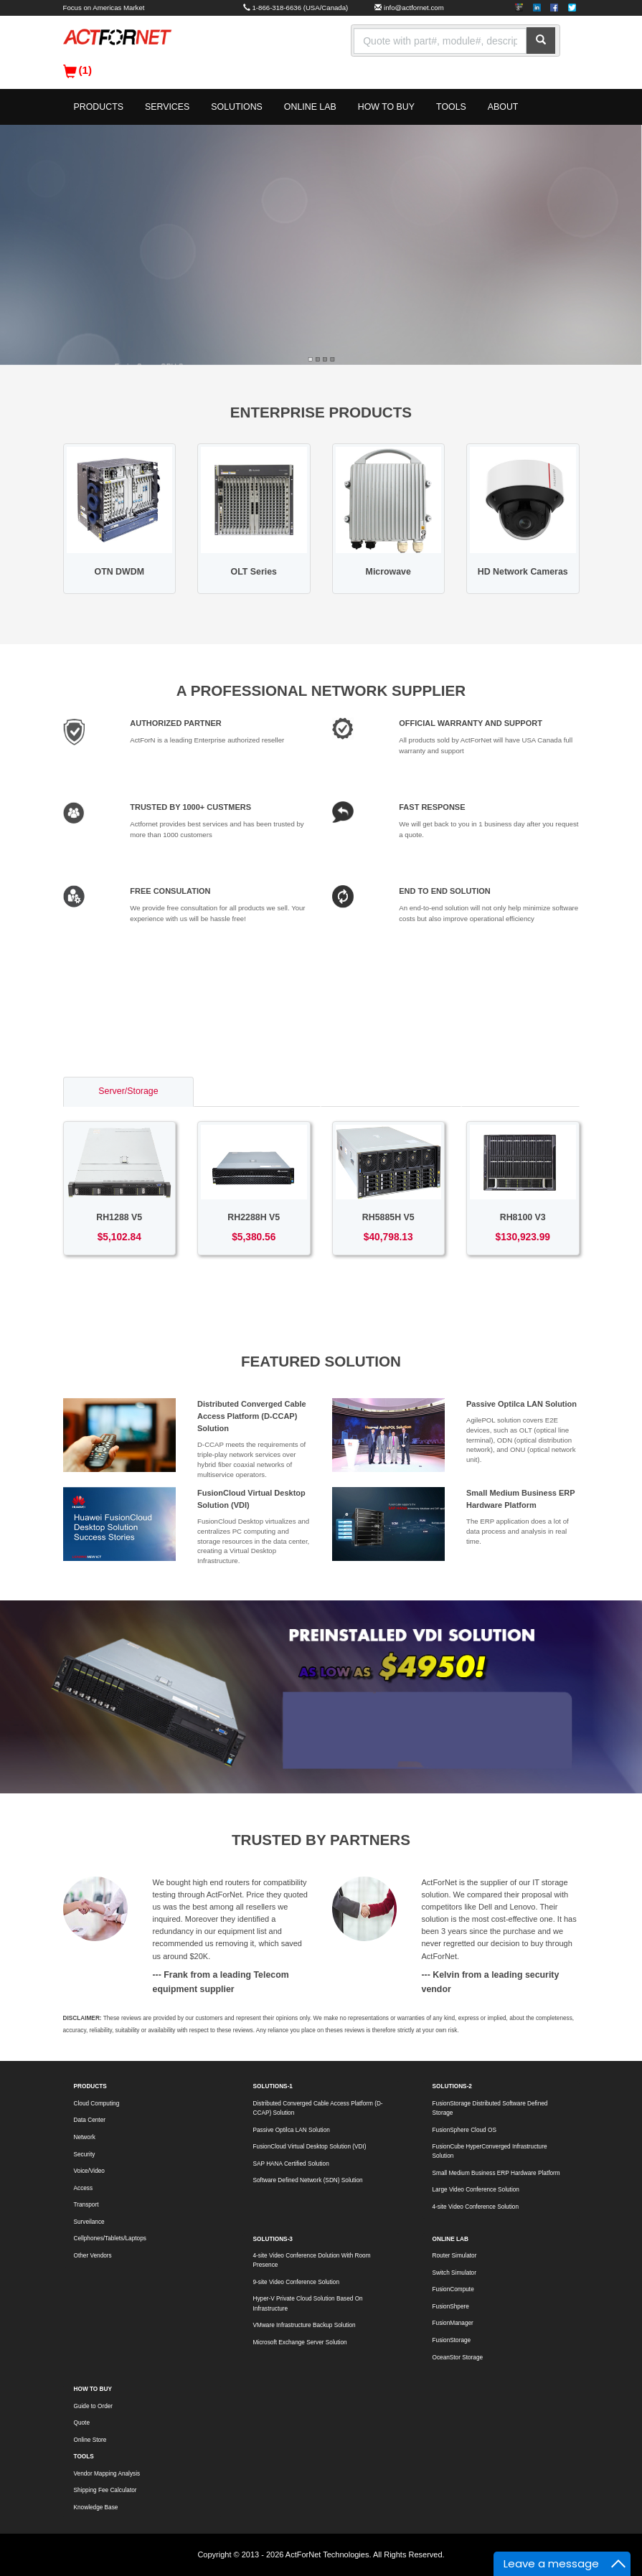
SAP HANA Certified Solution (291, 2164)
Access (83, 2188)
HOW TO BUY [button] (386, 107)
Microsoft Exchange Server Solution (300, 2342)
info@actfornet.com (414, 7)
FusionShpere (451, 2306)
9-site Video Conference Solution (296, 2282)
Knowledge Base (96, 2507)
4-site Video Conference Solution (476, 2207)
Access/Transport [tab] (391, 1091)
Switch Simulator (454, 2273)
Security (84, 2154)
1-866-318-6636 (277, 7)
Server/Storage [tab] (128, 1091)
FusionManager (453, 2323)
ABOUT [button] (503, 107)
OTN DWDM (119, 572)
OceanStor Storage (458, 2357)
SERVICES (167, 107)
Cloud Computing (97, 2103)
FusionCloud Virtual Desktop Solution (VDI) (310, 2146)
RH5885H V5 (388, 1217)
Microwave (388, 572)
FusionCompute (453, 2289)
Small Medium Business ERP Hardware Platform (496, 2173)
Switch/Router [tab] (257, 1091)
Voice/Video (89, 2171)
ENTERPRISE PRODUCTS (321, 412)
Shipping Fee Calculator (105, 2490)
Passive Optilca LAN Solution (521, 1404)
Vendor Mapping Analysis (107, 2474)
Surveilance (89, 2222)
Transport (86, 2205)
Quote (82, 2423)
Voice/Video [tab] (520, 1091)
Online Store (90, 2440)
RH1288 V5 (119, 1217)
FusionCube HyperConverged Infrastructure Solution (490, 2151)
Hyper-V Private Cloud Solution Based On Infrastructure (308, 2303)
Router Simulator (455, 2255)
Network (84, 2137)
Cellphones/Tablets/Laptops (110, 2238)
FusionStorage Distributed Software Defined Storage (490, 2108)
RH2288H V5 (253, 1217)
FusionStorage (452, 2340)
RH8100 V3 (523, 1217)
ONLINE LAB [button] (310, 107)
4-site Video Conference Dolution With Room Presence (312, 2260)
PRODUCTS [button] (98, 107)
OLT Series (254, 572)
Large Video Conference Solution (476, 2189)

**Task statement**
Copy every line above character for character, leaving out the picture.

**Task output**
SAP HANA Certified Solution (291, 2164)
Access (83, 2188)
HOW TO BUY [button] (386, 107)
Microsoft Exchange Server Solution (300, 2342)
info@actfornet.com (414, 7)
FusionShpere (451, 2306)
9-site Video Conference Solution (296, 2282)
Knowledge Base (96, 2507)
4-site Video Conference Solution (476, 2207)
Access/Transport [tab] (391, 1091)
Switch Simulator (454, 2273)
Security (84, 2154)
1-866-318-6636 (277, 7)
Server/Storage [tab] (128, 1091)
FusionManager (453, 2323)
ABOUT [button] (503, 107)
OTN DWDM (119, 572)
OceanStor Storage (458, 2357)
SERVICES (167, 107)
Cloud Computing (97, 2103)
FusionCloud Virtual Desktop Solution (VDI) (310, 2146)
RH5885H V5 (388, 1217)
Microwave (388, 572)
FusionCompute (453, 2289)
Small Medium Business ERP Hardware Platform (496, 2173)
Switch/Router [tab] (257, 1091)
Voice/Video (89, 2171)
ENTERPRISE PRODUCTS (321, 412)
Shipping Fee Calculator (105, 2490)
Passive Optilca LAN Solution (521, 1404)
Vendor Mapping Analysis (107, 2474)
Surveilance (89, 2222)
Transport (86, 2205)
Quote (82, 2423)
Voice/Video [tab] (520, 1091)
Online Store (90, 2440)
RH1288 V5 (119, 1217)
FusionCube HyperConverged Infrastructure Solution (490, 2151)
Hyper-V Private Cloud Solution Based On Infrastructure (308, 2303)
Router Simulator (455, 2255)
Network (84, 2137)
Cellphones/Tablets/Laptops (110, 2238)
FusionStorage Distributed Software Defined Storage (490, 2108)
RH2288H V5 (253, 1217)
FusionStorage (452, 2340)
RH8100 V3 (523, 1217)
ONLINE LAB [button] (310, 107)
4-site Video Conference Dolution With Room Presence (312, 2260)
PRODUCTS [button] (98, 107)
OLT Series (254, 572)
Large Video Conference Solution (476, 2189)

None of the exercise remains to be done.